API
In the following we list a
- class textClustPy.textclust(radius=0.3, _lambda=0.0005, tgap=100, verbose=None, termfading=True, realtimefading=True, micro_distance='tfidf_cosine_distance', macro_distance='tfidf_cosine_distance', model=None, idf=True, num_macro=3, minWeight=0, config=None, embedding_verification=False, callback=None, auto_r=False, auto_merge=True, sigma=1)
This class implements the textClust clustering algorithm.
- Parameters
radius (float (default=0.5)) – Distance threshold to merge two micro-clusters
_lambda (float) – Fading factor of micro-clusters
tgap (bool) – Time between outlier removal (default=100)
verbose – Verbose mode (default=false)
termfading (bool) – Logical whether individual terms should also be faded (default=true)
realtimefading (bool) – Logical whether Natural Time or Number of observations should be used for fading (default=true)
micro_distance (string) – Distance metric used for clustering micro clusters (default =”tfidf_cosine_distance)
macro_distance (string) – Distance metric used for clustering macro clusters (default=”tfidf_cosine_distance)

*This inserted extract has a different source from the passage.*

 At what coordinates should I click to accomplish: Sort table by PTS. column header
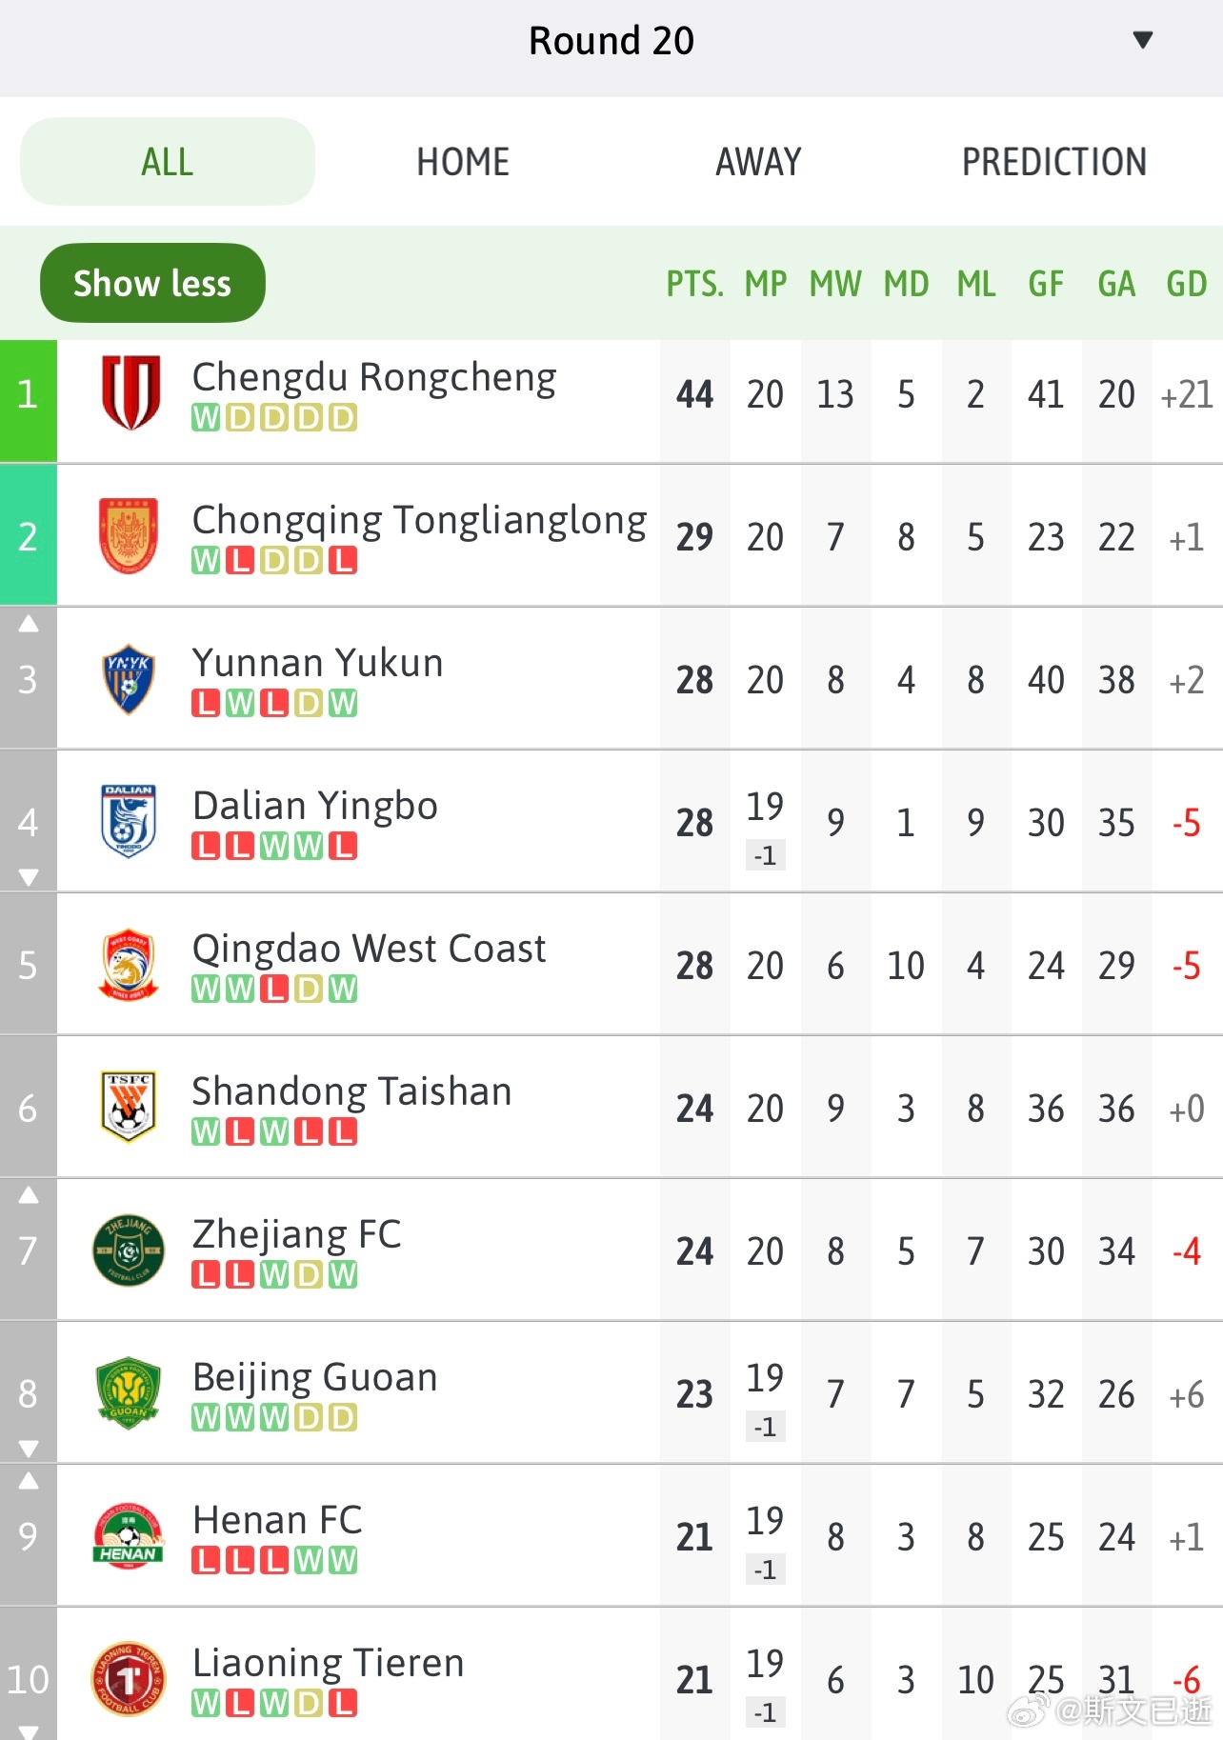(x=694, y=284)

model (string) – Name of the Word Embedding Model that can be used for clustering (default=None)
num_macro (int) – Number of macro clusters that should be identified during the reclustering phase (default = 3)
min_Weight (float) – Minimum weight of micro clusters to be used for reclustering (default = 0)
config (string) – Path and filename of external configuration file (default = None)
callback (function, optional) – Callback function that should be called after tgap steps (default = None)
- Variables
n – number of processed documents
omega – omega is defined as the minimum weight of a cluster \(2^{(-\lambda * gap)}\)
- changedistance(type, metric_name)
Changes the distance metric used for micro/macro clustering
- Parameters
type (string) – Either “micro” or “macro”
metric_name (string) – Name of the new distance metric
- deleteModel()
Deletes the embedding model currently used
- get_macroclusters()
Returns a list of all current micro clusters
- Returns
List of macro cluster dictionaries.
- get_microclusters()
Returns a list of all current micro clusters
- Returns
List of returned
textClustPy.microclusterobjects
- loadconfig(filename)
Loads the config file
- Parameters
filename (string) – Relative name/path of the config file
- showclusters(topn, num, type='micro')
Prints out the top micro/macro clusters (sorted after weight) :param topn: Number of top clusters to display :type topn: int :param num: Number of cluster representatives shown for each cluster :type num int :param type: Type of cluster (micro or macro) :type type string
- update(text, id, time, realtime=None)
Updates the micro-clustering by incorporating a new observation :param text: A new text document that should be clustered :type text: string :param id: Unique document id :type id: int/double param time: Timestamp of the new text document. If realtimefading is enabled, this parameter has to be provided. :type time: time, optional
- class textClustPy.microcluster(tf, time, weight, realtime, textid, clusterid)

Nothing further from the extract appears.